No panorama da etnografia francesa traçado por Clifford resta um ponto de interrogação. Curiosamente, Lévi-Strauss aparece em uma posição secundária, seja quando o assunto é o surrealismo ou quando são abordadas as rotinas de campo dos etnógrafos. No primeiro caso, Lévi-Strauss é referido mais como alguém de fora que, posteriormente, interpretando Mauss como protoestruturalista acaba por subtraí-lo do contexto da "etnografia surrealista", aparentemente avessa aos sistemas. Quanto ao trabalho de campo, não há como não lembrar de "Tristes Trópicos" quando Clifford descreve os protocolos dominantes na época. O fato de nele estarem expostos todos os andaimes da expedição, de ser escrito como autobiografia e ter a forma de narrativa de viagem, faz desse livro um verdadeiro exotismo frente à rotina textual da época.

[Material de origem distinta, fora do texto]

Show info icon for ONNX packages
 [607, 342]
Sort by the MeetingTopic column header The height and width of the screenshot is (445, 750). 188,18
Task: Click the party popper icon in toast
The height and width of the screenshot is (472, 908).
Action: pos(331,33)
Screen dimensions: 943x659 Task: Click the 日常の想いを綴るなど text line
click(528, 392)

Lévi-Strauss poderia muito bem ser levado em conta, como um contraponto, nas reflexões que tratam de Griaule e Leiris, pois suas etnografias têm muitos pontos de contato no que diz respeito ao ritmo, às preocupações estéticas e ao objetivo de formar coleções. Além disso, seus vínculos com os surrealistas foram bem mais intensos do que os descritos por Clifford. Não apenas alguns acidentes biográficos, mas algo que, em alguma medida, ficou entranhado no próprio método. Mas, pelo visto, essa é uma história que ainda está para ser desvendada.

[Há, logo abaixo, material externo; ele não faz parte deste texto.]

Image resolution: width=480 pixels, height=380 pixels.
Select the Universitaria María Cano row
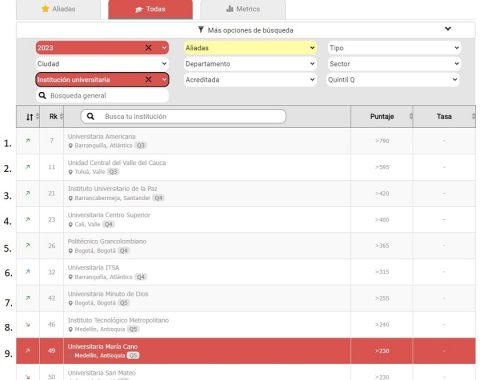pos(246,351)
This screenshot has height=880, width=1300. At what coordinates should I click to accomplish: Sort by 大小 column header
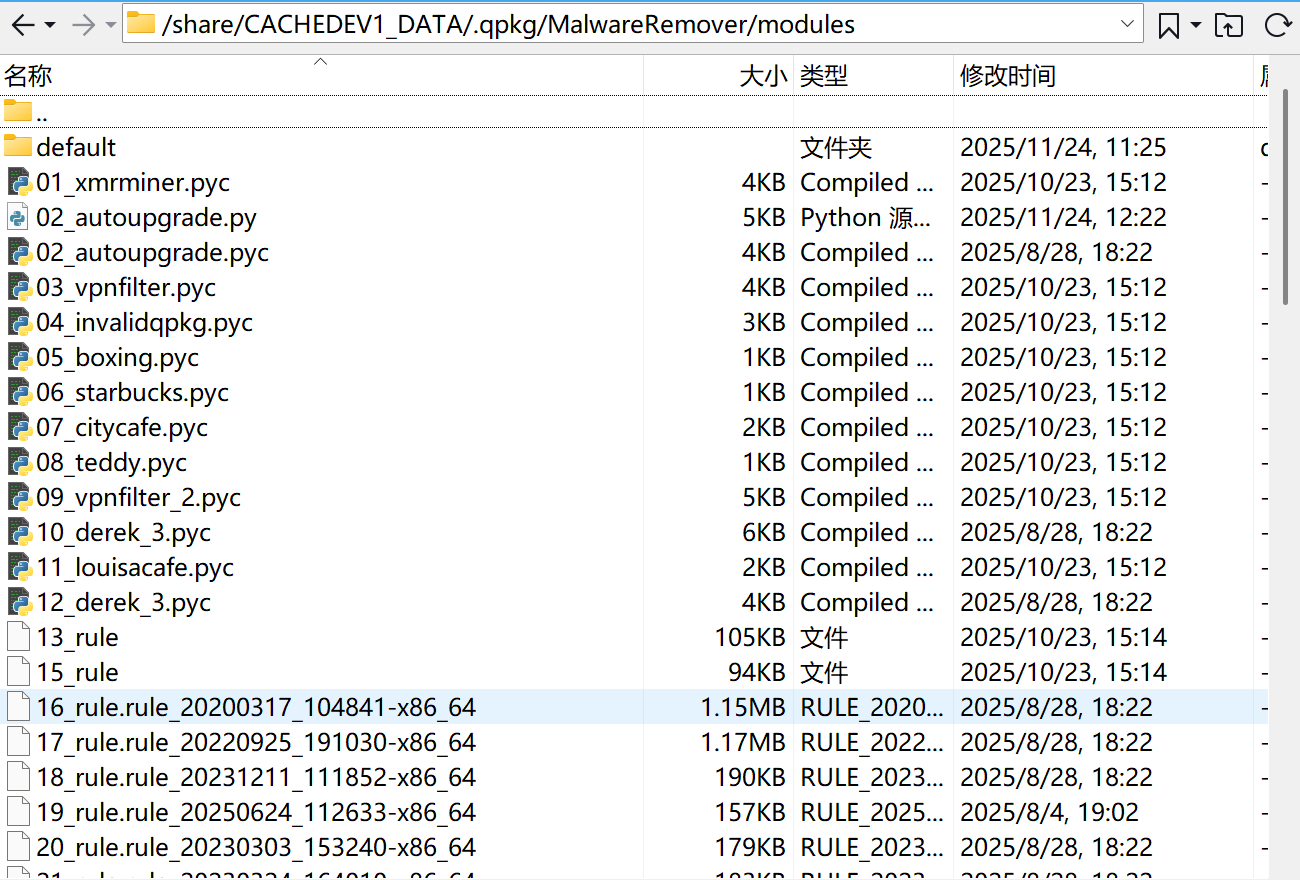pos(762,76)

James Clifford pertence a uma corrente de estudiosos que se voltou para a interpretação do próprio conhecimento do qual é caudatária. Os trabalhos de Clifford Geertz, no campo antropológico, e de Hayden White, nos estudos históricos, são talvez as principais referências dessa tendência. Deve-se a ela uma consciência aguda da retórica que articula o discurso das ciências humanas, e o resultado dessa consciência, que mescla ironia e ceticismo, tende a ser duradouro. Só espero que não seja paralisante, já que muita consciência da linguagem às vezes pode produzir afasia. E espero que o reconhecimento da etnografia também como "gênero literário" não incite a aventuras pouco rigorosas em fronteiras discursivas.

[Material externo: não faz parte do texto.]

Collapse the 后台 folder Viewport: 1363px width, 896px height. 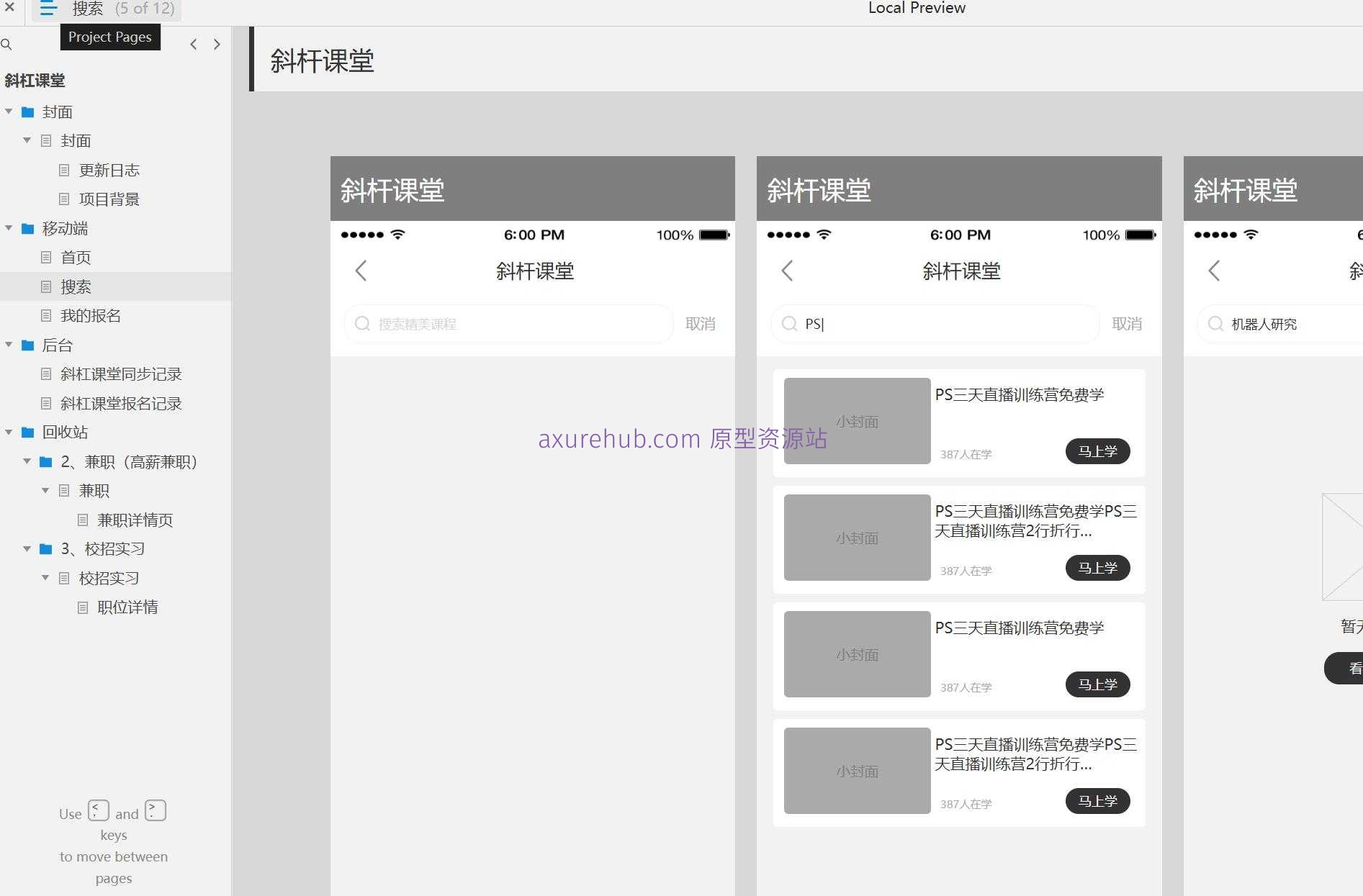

Mas isso não me parece um grande risco, pois os antropólogos também sabem ser exigentes. Bom exemplo disso talvez seja o comentário de Lévi-Strauss sobre seu mais famoso livro, por acaso aquele que faz uso dos registros literários mais variados. De "Tristes Trópicos", disse ele, certa vez, que parecia coisa de estudante gazeteiro.


A OBRA

A Experiência Etnográfica: Antropologia e Literatura no Século 20
James Clifford Tradução: Patrícia Farias Ed. da Universidade Federal do Rio Janeiro (Tel. 021/542-4901) 319 págs., R$ 28,00




Guilherme Simões Gomes Jr. é professor de antropologia na Pontifícia Universidade Católica (SP) e autor de "Palavra Peregrina: O Barroco e o Pensamento sobre Artes e Letras no Brasil" (Edusp).